All the code for this assignment is here.

The provided JTetris class is a functional tetris player that uses your board and piece classes to do the work. Use the keys "4 5 6" to position and "0" to drop (j,k,l, n are alternatives). The speed slider adjusts how fast it goes. You will use a subclass of JTetris that uses an AI brain to auto-play the pieces as they fall. For this assignment, you'll add the much needed adversary feature.

Milestone- Basic Tetris playing

You need to get your Board and Piece debugged enough that using JTetris to play Tetris works. If it's too fast to see what's going on, go back to the mule. Once your piece and board appear bug-free, you can try the next step.

JBrain Tetris

The Brain interface defined the bestMove() message that computes what it things it is the best available move for a given piece and board. Brain is an interface although it could have been defined as a class.

LameBrain

The provided LameBrain class is a simple implementation of the Brain interface. Glance at LameBrain.java to see how simple it is. Given a piece, it tries playing the different rotations of that piece in all the columns where it will fit. For each play, it uses a simple rateBoard() method to decide how good the resulting board is----blocks are bad, holes are bad. Board.dropHeight(), place(), and undo() are used by the brain to go through all the board combinations.

Putting together a better tetris brain is a fascinating algorithmic/AI problem. For this lab you will create your own subclass of DefaultBrain and use the Load Brain button to get JTetris to use it. Two things that the default strategy does not get right are:

  1. avoiding creating great tall troughs so only the long skinny one will fit, and
  2. accounting for things near the top edge as being more important things that are deeply buried.
There's also a problem in tuning the weights. If you really wanted to do this well, you would want to write a separate program to work on optimizing the weights -- that can make a big difference. To load a brain into Tetris, type in the name of the class into the appropriate box and then hit the load button (this works for adversary too). E.g. to try out the JediMindTrick Brain, just make sure it is in the folder with your working Tetris game, and type JediMindTrick into the brain location. Then look on in awe as it plays forever. It can be sort of mesmerizing to watch the brain play; at least when speed isn't too fast. Otherwise it can be sort of stressful to watch.

Stress test

Use test mode (use the arg "test" when running the main method) to force JTetris to use the fixed sequence of 100 pieces (make sure to turn the Brain on). Test mode with the unchanged DefaultBrain and with the pieces array built in the standard order should lead to exactly the following board after the 100 pieces have been played...

This is an extremely rigorous test of your Board. Although there were only 100 different boards with a piece landed on screen, the brain explored thousands of boards that were never on screen. If getColumnHeight() or clearRows() or undo() were wrong once among the thousands of boards, it could change the course of the whole thing. If your Board passes the stress test, it's probably perfect.

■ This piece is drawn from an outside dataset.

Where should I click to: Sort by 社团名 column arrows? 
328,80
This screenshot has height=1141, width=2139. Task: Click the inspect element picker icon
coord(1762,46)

If the stress test is not coming out right, you could...

Adversary

The brain can not only be used to choose what to do with pieces, it can also be used to choose the next piece!

Deliverables

Aside from a well tested Board class, your main task is to write a good brain. As my test of this, I'll try your brain out against other people's brain classes (including my own). Since this isn't really a test of programming ability, I want to see that you have put some honest to goodness thought into this project.